電車を日常的な移動手段にしている者にとって、疲れ果てている時、急いでいる時に発生した人身事故ほど、心が疲弊するものはありません。ですが、声を大にして人身事故を批判することはタブーである、という暗黙の了解が、なぜか存在するのです。今回から始まる新シリーズでは、この「(電車での)人身事故」について、「感情的に」ではなく「数学的に」検証したいと思います。
「世界を『数字』で回してみよう」現在のテーマは「人身事故」。日常的に電車を使っている人なら、一度は怒りを覚えたことがある……というのが本当のところではないでしょうか。今回のシリーズでは、このテーマに思い切って踏み込み、「人身事故」を冷静に分析します。⇒連載バックナンバーはこちらから
心身ともに疲れ果てて、帰宅している途中の電車の中のことでした。
退社時に電子メールで提出した資料は、今頃、上長がチェックしているはずです。私は帰宅後、自宅のPCでそれを受けとり、修正して、明日の朝に再提出しなければならない ―― そういうことが、既に数日間も続いていました。
いわゆる「修羅場」というヤツです。
『インターネットは、絶対に私を不幸にしている』と思いながら、満員の電車の中で押しつけられ、ドアの前の手すり棒にしがみついて、電車に揺られていました。
吐きそうなほど体がダルい。一秒でも早く自宅に到着して、布団に倒れ込みたい。たとえ、1時間でいいから仮眠を取りたい ―― と、考えていた時、まさにその時、突然電車が停車し、アナウンスが流れてきました。
「23時50分頃、○○駅にて、人身事故が発生しました。この為、この電車は駅のホームに入ることができないため、ここでしばらく停車致します。復旧の時間は現時点では不明です」
その瞬間、車内は、どんよりとした失意の空気が流れたのを覚えています(と、同時に、お互いに顔を見合わせてため息をつけるような、かすかな共同体意識も発生していたように思います)。
そんな中、失意でもなく、ため息でもなく、ましてや共同体意識など発生するわけもなく、ただ1人、暗く青白い炎の憎悪をたぎらせて、どす黒い邪悪なオーラを発していた人物がいました。
私です。
こんにちは。
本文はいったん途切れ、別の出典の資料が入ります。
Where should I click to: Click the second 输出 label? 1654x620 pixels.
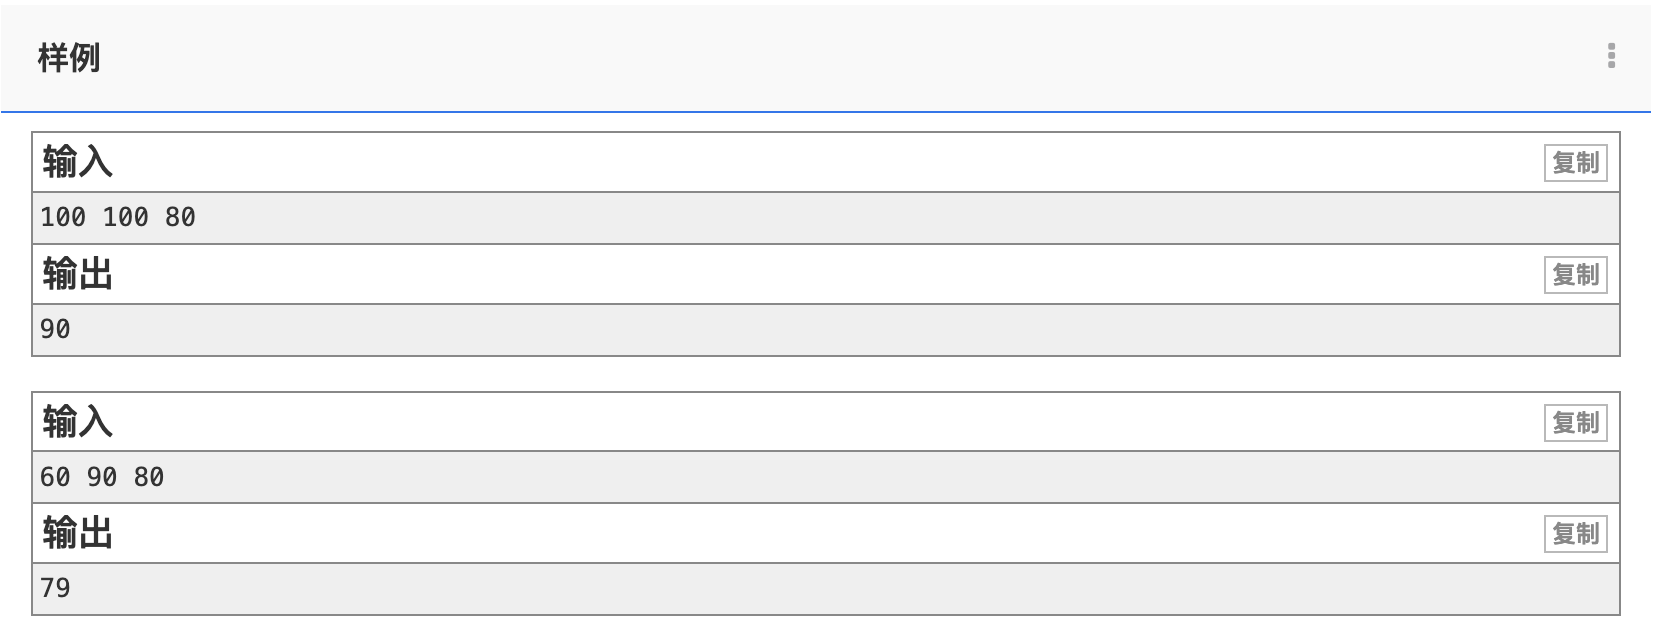pyautogui.click(x=77, y=533)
江端智一です。
今回から新シリーズ、「人身事故を「数字」で回してみよう」を始めたいと思います。
EE Times Japanの編集長のTさんとMさんのお2人にお会いして、この提案をした時、『この人、本当に、どこから、そういうネタを思い付くんだろう』という表情をされていたのを覚えています(結局O.K.を頂きましたが)。
このシリーズをやりたいという理由は3つありました。
第一は、「腹が立たないか?」を検証したいからです。
冒頭にお話した、私の激怒 ―― ではなく、今回、私が強く興味を感じることは、私が「心底腹を立てている」のに対して、私以外の人が、人身事故を「かなり寛容に受けいれている」ことです。
職場でこの手の話をすると、彼らは、いつだって、
『地震や台風の被害に対して、地震や台風を相手取って、損害賠償請求の訴訟なんて起こせないよね』
という感じの話し方をするのです。
私が「怒り」を感じるのは、「浅学、卑怯(ひきょう)、狭量」という私の性格上の問題であることは、よく分かっています。
それでも私は、『なぜ私以外の多くの人が、そのような寛容性を発揮できるのか』が、理解できないのです。
『人身事故の責任は、―― 生死を問わず ―― 人身事故を発生させた当事者にあるに決まっとろうが』
と、私なんぞは思うのですが、そのような論調で記載された文献、書籍はもちろん、無責任な言動であふれ返るネットの掲示板にさえ、それを見つけることは難しいのです。
私のように考える人は、本当に全然いないのか? あるいは思っていても黙っているのか? では、黙っているとしたら、そのメリットは何か? そもそも、人身事故の発生当事者に対して、法による処罰は不可能なのか?*)
*)現行法では、死者は刑法上の刑罰の対象にはなりません。
私は、私の「怒り」が妥当なものであるのかどうか、あるいは世間一般の人の感性と、どれだけ乖離(かいり)しているのかを、定量的に知りたいと考えています。